One of the most bizarre cases was that of British citizen John Amory in World War II. He spent the war in Germany trying (unsuccessfully) to organise a British "Freedom" Army to rise and stop the Allied war effort, punctuated by the occasional propaganda radio broadcast. At the end of the war he was quickly arrested by the British, tried for treason, convicted after just a 12 minute trial, and executed.
What made his case more incongruous was that his father had been a distinguished member of Churchill's wartime Cabinet, and his younger brother who was also an MP at the time, was to serve with distinction in a series of Ministerial roles in Conservative Governments from the 1950s right through to the 1980s. In the end, those family connections counted for nothing for John Amory.
Mark Taylor may not have the family connections, but he is New Zealand's equivalent in the Amory mould.
His level of involvement with ISIS has been about as trivial and unsuccessful as Amory's dalliance with the Wehrmacht. Neither were terrorists in the general sense of the word, but both were seen to have acted in a way strongly detrimental to their own country's interests.
An awesome obligation
Taylor, like Amory, cannot escape the consequences of his actions. Should he return to New Zealand and be tried and convicted for offences under our anti-terrorism legislation, he will not face execution. But potentially he could face a long time in prison.

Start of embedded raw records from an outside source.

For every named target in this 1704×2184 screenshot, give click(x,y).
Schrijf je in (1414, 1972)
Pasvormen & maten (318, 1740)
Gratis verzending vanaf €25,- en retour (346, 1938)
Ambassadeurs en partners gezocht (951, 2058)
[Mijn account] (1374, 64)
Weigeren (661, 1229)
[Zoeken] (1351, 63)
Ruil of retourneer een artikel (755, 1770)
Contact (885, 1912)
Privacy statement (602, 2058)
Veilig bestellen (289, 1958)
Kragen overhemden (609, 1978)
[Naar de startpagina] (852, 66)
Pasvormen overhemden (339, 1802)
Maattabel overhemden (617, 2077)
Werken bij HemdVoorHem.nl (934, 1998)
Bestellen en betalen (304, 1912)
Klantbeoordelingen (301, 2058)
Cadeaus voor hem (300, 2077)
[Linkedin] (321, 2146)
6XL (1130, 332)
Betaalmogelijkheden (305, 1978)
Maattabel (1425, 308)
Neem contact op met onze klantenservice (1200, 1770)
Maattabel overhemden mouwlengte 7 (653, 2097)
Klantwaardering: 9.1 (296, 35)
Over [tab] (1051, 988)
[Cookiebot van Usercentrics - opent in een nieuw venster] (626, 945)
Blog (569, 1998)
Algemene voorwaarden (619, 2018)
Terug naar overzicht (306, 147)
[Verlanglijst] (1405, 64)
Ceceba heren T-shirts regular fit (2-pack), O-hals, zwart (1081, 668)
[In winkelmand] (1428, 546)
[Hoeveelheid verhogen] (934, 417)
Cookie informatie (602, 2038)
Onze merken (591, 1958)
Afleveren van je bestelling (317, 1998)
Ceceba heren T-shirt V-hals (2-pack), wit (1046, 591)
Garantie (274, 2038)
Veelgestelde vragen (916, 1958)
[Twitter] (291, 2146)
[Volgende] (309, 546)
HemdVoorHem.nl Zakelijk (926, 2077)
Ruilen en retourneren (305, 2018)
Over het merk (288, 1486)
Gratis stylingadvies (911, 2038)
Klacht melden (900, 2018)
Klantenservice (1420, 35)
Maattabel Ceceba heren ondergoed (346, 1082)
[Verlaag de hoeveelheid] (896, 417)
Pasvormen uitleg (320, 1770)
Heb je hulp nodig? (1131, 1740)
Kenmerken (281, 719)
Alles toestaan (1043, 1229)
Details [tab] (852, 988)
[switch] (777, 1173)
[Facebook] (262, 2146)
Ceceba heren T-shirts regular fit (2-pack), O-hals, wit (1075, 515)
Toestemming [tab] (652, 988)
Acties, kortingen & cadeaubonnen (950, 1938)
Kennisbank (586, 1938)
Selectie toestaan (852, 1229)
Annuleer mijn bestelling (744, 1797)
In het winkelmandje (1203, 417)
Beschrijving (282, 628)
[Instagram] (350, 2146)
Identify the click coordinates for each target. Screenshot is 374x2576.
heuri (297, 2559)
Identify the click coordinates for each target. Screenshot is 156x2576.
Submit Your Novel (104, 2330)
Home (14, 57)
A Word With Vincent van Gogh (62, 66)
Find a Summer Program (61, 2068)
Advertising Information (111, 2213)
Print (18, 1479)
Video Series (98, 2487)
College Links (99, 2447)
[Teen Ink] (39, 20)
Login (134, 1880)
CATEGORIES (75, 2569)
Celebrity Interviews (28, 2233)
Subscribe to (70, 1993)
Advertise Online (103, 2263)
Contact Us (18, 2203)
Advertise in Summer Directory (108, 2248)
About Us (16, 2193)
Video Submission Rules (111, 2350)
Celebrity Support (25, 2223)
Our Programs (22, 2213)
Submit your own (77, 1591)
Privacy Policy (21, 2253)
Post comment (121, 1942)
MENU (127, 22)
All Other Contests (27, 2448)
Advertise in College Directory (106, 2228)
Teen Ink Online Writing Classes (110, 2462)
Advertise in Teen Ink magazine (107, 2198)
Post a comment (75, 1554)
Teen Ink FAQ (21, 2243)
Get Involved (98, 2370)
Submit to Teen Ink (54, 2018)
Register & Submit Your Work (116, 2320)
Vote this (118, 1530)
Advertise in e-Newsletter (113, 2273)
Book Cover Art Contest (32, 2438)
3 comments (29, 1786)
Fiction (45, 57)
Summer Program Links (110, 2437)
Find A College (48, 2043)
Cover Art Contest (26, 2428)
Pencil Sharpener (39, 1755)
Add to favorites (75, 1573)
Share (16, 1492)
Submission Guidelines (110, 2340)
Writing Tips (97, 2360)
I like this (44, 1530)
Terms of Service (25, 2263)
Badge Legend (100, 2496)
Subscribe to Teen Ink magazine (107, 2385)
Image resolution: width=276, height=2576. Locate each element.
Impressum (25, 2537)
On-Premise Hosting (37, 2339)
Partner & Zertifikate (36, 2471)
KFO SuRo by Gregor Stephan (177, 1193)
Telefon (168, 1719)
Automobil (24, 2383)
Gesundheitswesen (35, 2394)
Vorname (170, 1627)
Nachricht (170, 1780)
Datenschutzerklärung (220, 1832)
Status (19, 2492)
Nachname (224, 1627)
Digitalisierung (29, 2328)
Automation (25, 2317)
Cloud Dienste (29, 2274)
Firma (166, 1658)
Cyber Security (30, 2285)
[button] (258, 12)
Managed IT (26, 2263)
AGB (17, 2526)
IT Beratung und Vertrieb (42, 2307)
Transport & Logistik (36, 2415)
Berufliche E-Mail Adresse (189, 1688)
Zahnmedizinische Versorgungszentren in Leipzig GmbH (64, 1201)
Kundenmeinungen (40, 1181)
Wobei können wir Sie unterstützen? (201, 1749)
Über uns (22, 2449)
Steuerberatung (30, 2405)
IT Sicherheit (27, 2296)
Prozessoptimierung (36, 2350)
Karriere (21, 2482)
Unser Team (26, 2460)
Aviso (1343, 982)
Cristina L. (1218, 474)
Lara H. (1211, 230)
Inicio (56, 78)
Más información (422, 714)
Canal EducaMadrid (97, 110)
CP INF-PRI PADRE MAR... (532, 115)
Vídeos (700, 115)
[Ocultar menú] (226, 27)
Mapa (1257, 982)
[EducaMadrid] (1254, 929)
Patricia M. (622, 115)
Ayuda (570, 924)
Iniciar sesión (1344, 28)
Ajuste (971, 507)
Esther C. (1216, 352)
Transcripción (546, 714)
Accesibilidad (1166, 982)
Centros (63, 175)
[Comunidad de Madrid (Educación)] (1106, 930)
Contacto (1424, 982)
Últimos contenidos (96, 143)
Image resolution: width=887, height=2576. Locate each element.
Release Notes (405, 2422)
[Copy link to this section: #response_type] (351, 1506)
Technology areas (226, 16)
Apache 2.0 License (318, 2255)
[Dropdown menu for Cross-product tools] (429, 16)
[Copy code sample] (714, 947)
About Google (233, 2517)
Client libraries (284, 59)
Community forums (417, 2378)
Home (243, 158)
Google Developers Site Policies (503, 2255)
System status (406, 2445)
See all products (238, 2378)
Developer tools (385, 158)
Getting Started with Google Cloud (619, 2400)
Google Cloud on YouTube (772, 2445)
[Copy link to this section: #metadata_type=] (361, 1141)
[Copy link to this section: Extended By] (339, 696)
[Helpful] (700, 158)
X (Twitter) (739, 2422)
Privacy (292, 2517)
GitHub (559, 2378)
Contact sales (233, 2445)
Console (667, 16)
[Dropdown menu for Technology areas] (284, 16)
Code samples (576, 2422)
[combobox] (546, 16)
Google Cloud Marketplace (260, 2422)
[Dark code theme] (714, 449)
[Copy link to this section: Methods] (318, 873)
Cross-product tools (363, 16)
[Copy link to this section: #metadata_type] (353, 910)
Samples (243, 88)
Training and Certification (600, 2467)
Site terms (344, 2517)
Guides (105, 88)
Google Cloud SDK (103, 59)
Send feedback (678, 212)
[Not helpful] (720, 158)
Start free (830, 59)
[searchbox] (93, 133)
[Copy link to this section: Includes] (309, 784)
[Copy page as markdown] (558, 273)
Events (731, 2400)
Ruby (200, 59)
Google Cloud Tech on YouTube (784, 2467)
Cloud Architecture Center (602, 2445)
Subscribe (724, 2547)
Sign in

And, like Amory, he will remain a citizen of the country of his birth for the rest of his life.
The Prime Minister is right to make the point that we do not - and indeed cannot - remove New Zealand citizenship from a person if, as in Taylor's case, that would render them stateless, but that we owe people like him no more than that. After all, his engagement with ISIS was neither brief nor accidental. It was deliberate and calculated on his part, and must be treated as such.
While he has the right to remain a New Zealand citizen, New Zealand is under no obligation to assist him to return here.
Under legislation passed in 2014, the Minister of Internal Affairs can, in certain circumstances, suspend a person's passport for up to two years, but cannot cancel their citizenship if they are not also a citizen of another country. I was the Minister responsible for most of the time since the passage of the 2014 Act, and had to exercise that authority on a limited number of occasions over the subsequent three years.
Each case was considered on its merits. I would always receive a full briefing from the Security Intelligence Service on the case, as well as separate briefings from Internal Affairs' legal advisors, and on occasions the Crown Law Office, before reaching a decision which I would then convey to the SIS and the DIA to implement. I made a point of never discussing any case outside that tight circle, including no discussions with other Ministers.
Every few months I would release publicly a list of the numbers of suspensions, without revealing any details that could lead to the identification of any particular persons.
At all times, I was acutely conscious that the authority to suspend a person's passport was an awesome obligation, to be exercised as rarely and judiciously as circumstances permitted. Indeed, one of my reasons for the periodic release of numbers was so that the public could see how infrequently the situations arose. Also, I fully expected a rightful public backlash had any sense emerged that the provision was being applied too frequently, making the periodic release process a useful check on my authority.
Should Taylor return to New Zealand he will face the full weight of anti-terrorism legislation, including the possible suspension of his passport, for his activities. That is as it should be, and in the protection of our national security, and within the scope of our domestic law he should be shown no leniency for his behaviour, no matter how utterly misguided he may have been, and how remorseful he may be now. He should be allowed his day in Court, and be judged accordingly.
Legislation from a different era
Nevertheless, it has to be said that it may well now be time to review the continued relevance of our current terrorist suppression legislation. After all, it dates from what is now a different era - the immediate aftermath of 9/11, not far short of almost two decades ago.
While many of the potential risks remain today, and we should not drop our guard on them, there are also many new risks to be considered. As the spate of alleged hackings of nations' computers and attempts to disrupt national election systems are showing, the threat of cyberterrorism is far greater today than even five years ago and is increasingly at an alarming rate.
Intelligence services, like the GCSB, must have had some of these potential concerns in mind when they recommended against the involvement of the Chinese communications giant, Huawei, in the 5G Broadband roll-out, for example.
So how adequate are our systems, and electronic and physical borders to deal with such mounting threats? Our legislation is, after all, a product of a time where the predominant threat was a physical one. The fact that Taylor is seen today as more a symbol of inane buffoonery than evil intent highlights the point.
None of this is to suggest in any way that we should soften our existing terrorism suppression legislation. While the level of immediate risk may be diminishing, it is still there. (Taylor alone is reminder of that!) Rather, we ought to be looking at our current legislation to review whether it is still fit for purpose, and if not, what changes, consistent with the protection of the public interest, and the rights of the individual need to be made.
Whatever happens to Taylor from here should be a secondary concern to ensuring that we always have the right, and up-to-date, law in place to defend our country's interests in these situations.
The response of the responsible Minister, Andrew Little, will be worth watching.